**OBJECTIVES:**
- 1) List every author named in the excerpt below about the Govorun supercomputer.
- 2) In the Govorun supercomputer excerpt below, copy word for word the passage from "E-mail: podgainy@jinr.ru" to "storage system (UDSS)".

**TEXT SHOWN:**

━━━━━━━━━━━━━━━━━━━━

Proceedings of the 27th International Symposium Nuclear Electronics and Computing (NEC’2019)
                         Budva, Becici, Montenegro, September 30 – October 4, 2019


    USING THE “GOVORUN” SUPERCOMPUTER FOR THE
                 NICA MEGAPROJECT
         D.V. Belyakov, A.G. Dolbilov, A.N. Moshkin, I.S. Pelevanyuk,
         D.V. Podgainy, O.V. Rogachevsky, O.I. Streltsova, M.I. Zuev
                 Joint Institute for Nuclear Research, 6 Joliot-Curie, 141980, Dubna

                                      E-mail: podgainy@jinr.ru


At present, the “Govorun” supercomputer is used for both theoretical studies and event simulation for
the MPD experiment of the NICA megaproject. To generate simulated data of the MPD experiment,
the computing components of the “Govorun” supercomputer, i.e. Skylake (2880 computing cores) and
KNL (6048 computing cores), are used; data are stored on the ultrafast data storage system (UDSS)

━━━━━━━━━━━━━━━━━━━━

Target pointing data
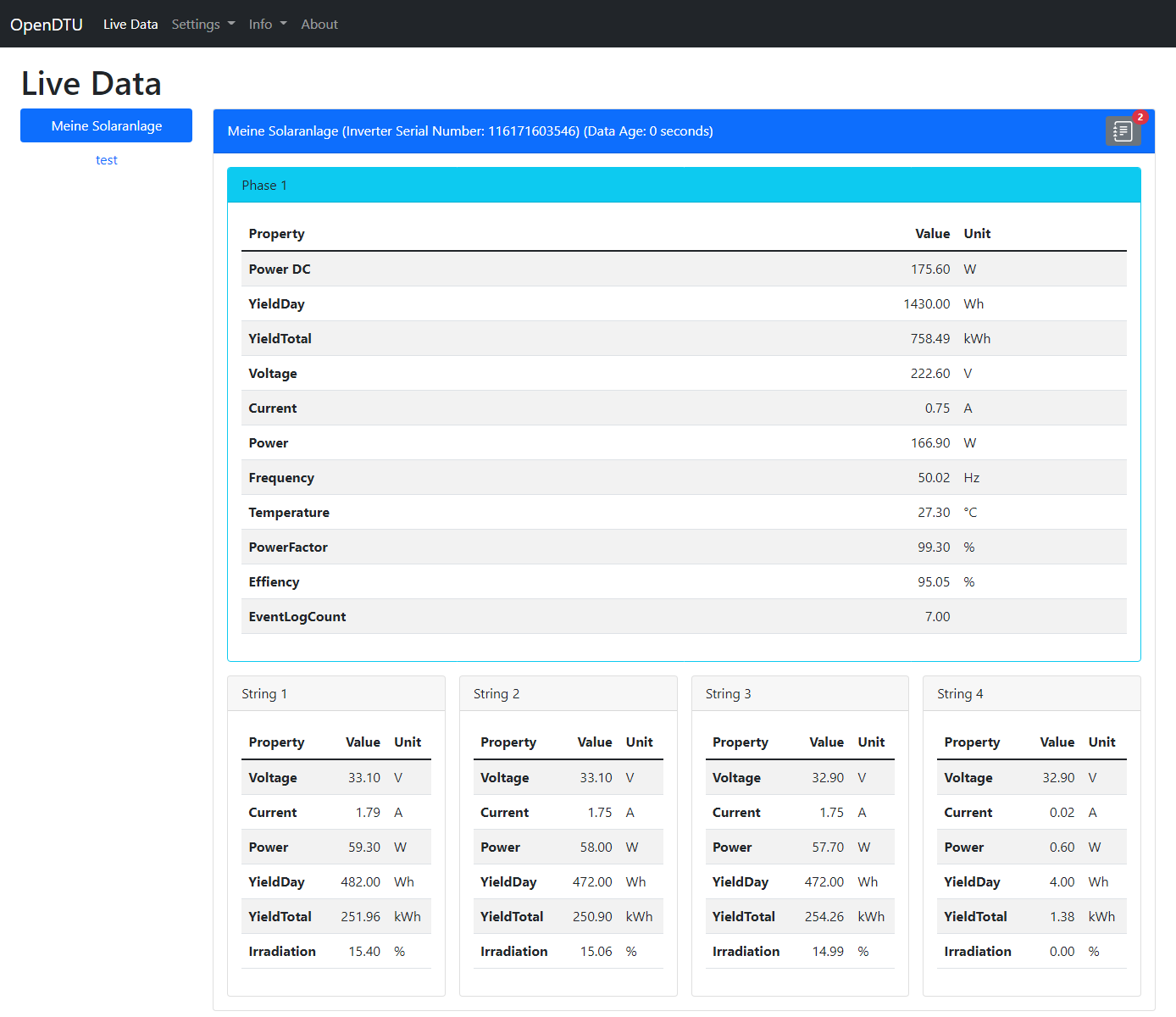Switch to the test inverter
Screen dimensions: 1176x1017
click(106, 160)
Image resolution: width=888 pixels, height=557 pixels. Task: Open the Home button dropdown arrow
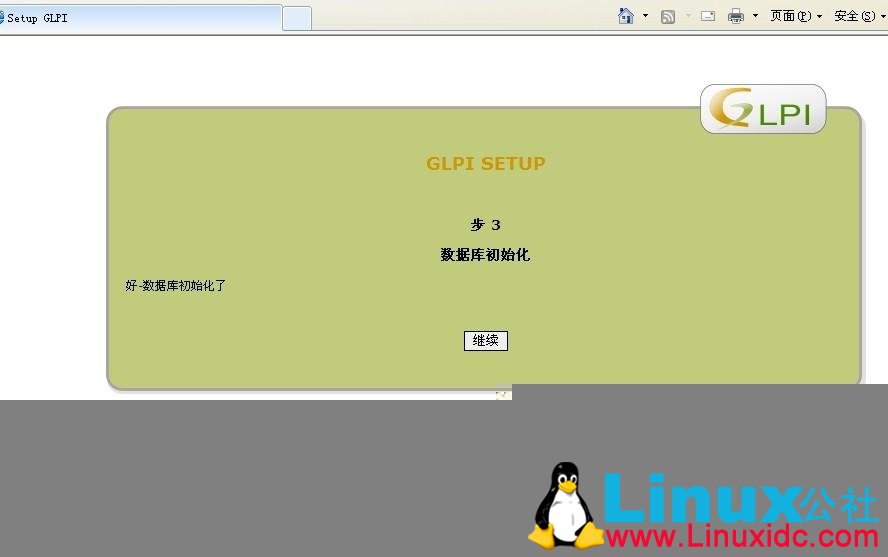[645, 16]
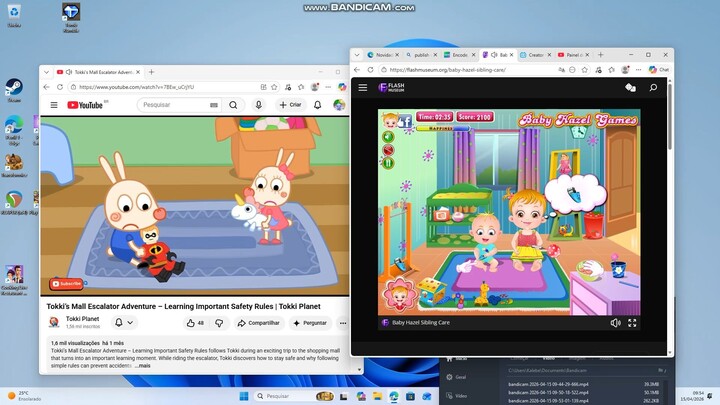Dislike the Tokki video
Viewport: 720px width, 405px height.
(x=219, y=323)
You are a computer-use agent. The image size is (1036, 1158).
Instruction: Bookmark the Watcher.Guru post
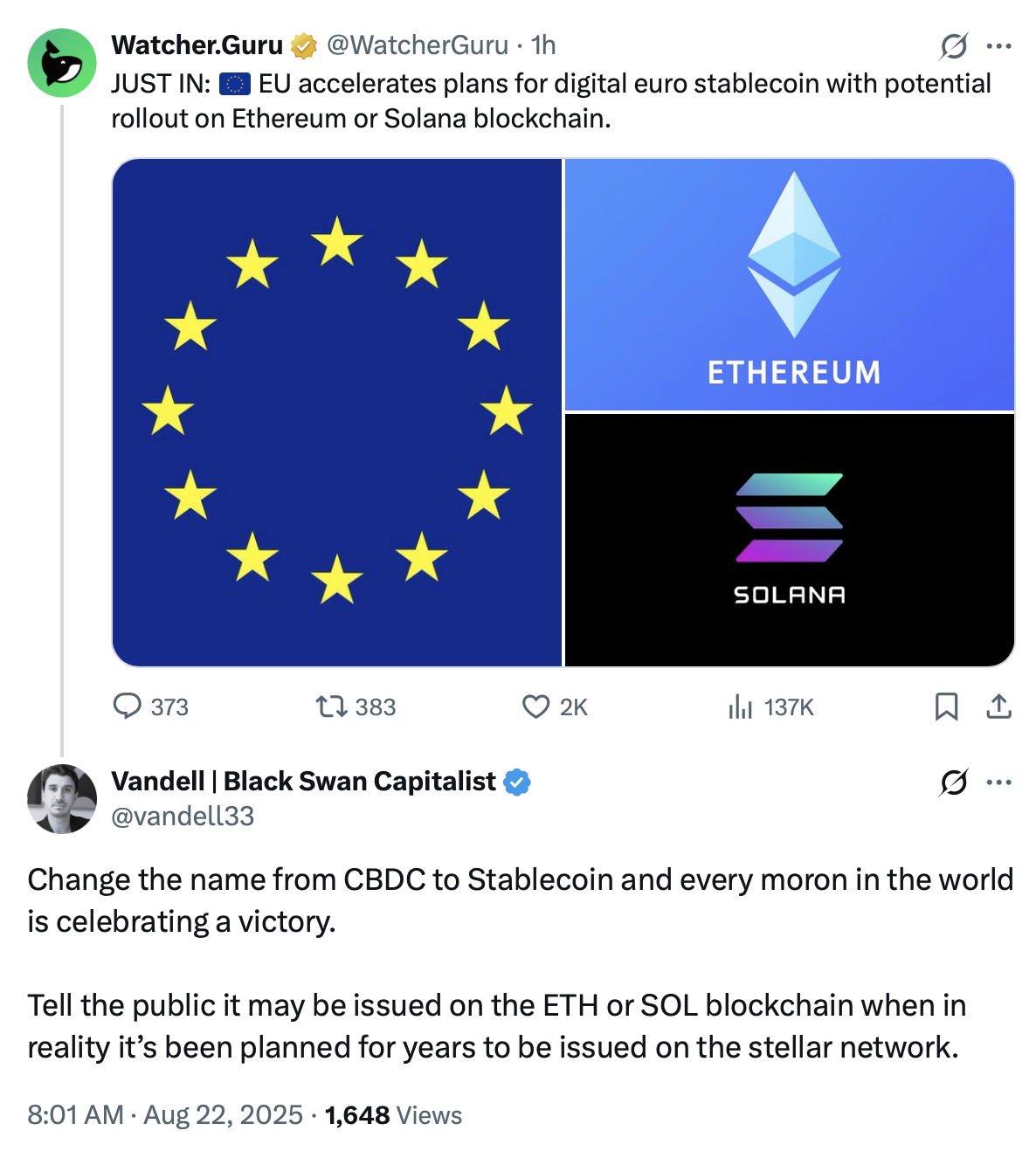pyautogui.click(x=946, y=706)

━━━━━━━━━━━━━━━━━━━━

**ANSWERS PER TASK:**
- 1) D.V. Belyakov, A.G. Dolbilov, A.N. Moshkin, I.S. Pelevanyuk, D.V. Podgainy, O.V. Rogachevsky, O.I. Streltsova, M.I. Zuev

- 2)
E-mail: podgainy@jinr.ru


At present, the “Govorun” supercomputer is used for both theoretical studies and event simulation for
the MPD experiment of the NICA megaproject. To generate simulated data of the MPD experiment,
the computing components of the “Govorun” supercomputer, i.e. Skylake (2880 computing cores) and
KNL (6048 computing cores), are used; data are stored on the ultrafast data storage system (UDSS)